UT Southwestern has recently extended its activities in biocomputing. An NIH grant made in October to Northrop Grumman Corporation's information technology division includes funding for two biocomputing efforts at UT Southwestern, focused on infectious diseases and immune disorders, respectively. “We are well aware that more can be done on all fronts,” Kirksey said, “and the agreement to work with TACC opens up a world of opportunities in bioinformatics and biomedical computation.”

Computation plays a role on all scales in biological research, from the atomic and molecular to the tissue and organ. “Data on gene sequences, protein structures, metabolic pathways and cellular signaling networks are available now in such quantity that we can study the dynamics of these complex systems rigorously and quantitatively. This means computing. What we learn is fascinating itself and is also the source of invention,” said Elliott M. Ross, professor of Pharmacology at UT Southwestern. Ross is John P. Perkins Distinguished Professor of Biomedical Science and holds the Greer Garson and E. E. Fogelson Distinguished Chair in Medical Research. “Our group and many others here will be able to tackle important but previously unapproachable problems using TACC expertise and resources, and solve previously difficult problems faster and more easily.”

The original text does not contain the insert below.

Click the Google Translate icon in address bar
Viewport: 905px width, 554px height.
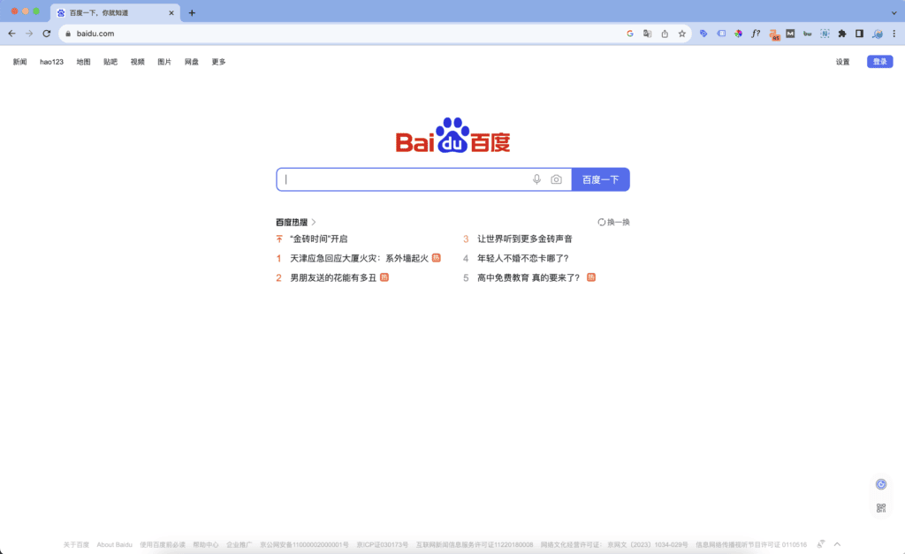pos(648,34)
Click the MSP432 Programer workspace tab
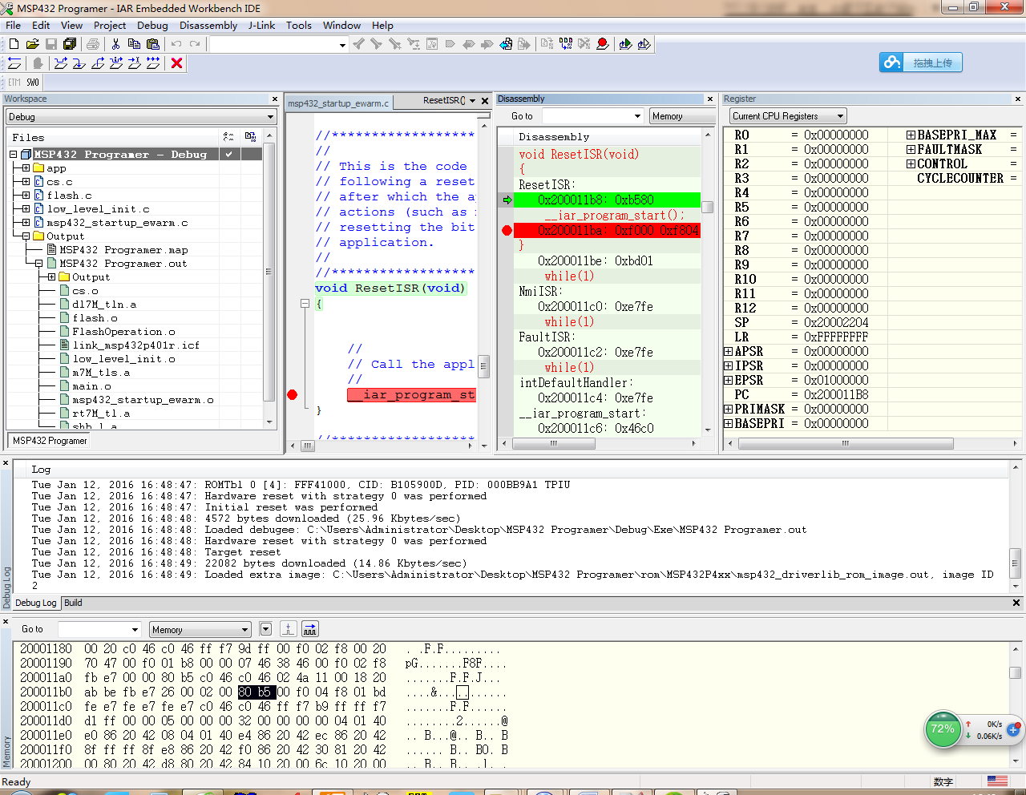This screenshot has height=795, width=1026. click(50, 441)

TACC and UT Southwestern will explore the use of grid computing technologies used in the NSF TeraGrid and technologies developed jointly with IBM for the campus-wide UT Grid project. “We will leverage grid technologies for remote and collaborative visualization, implement web portals for biosciences applications, and enable UT Southwestern researchers to launch high-performance computational jobs of all kinds to be run at TACC, directly from their desktop systems,” said Boisseau. “TACC seeks to enable scientific discovery in all disciplines through advanced computing, and we are particularly passionate about advances that improve human health and welfare.”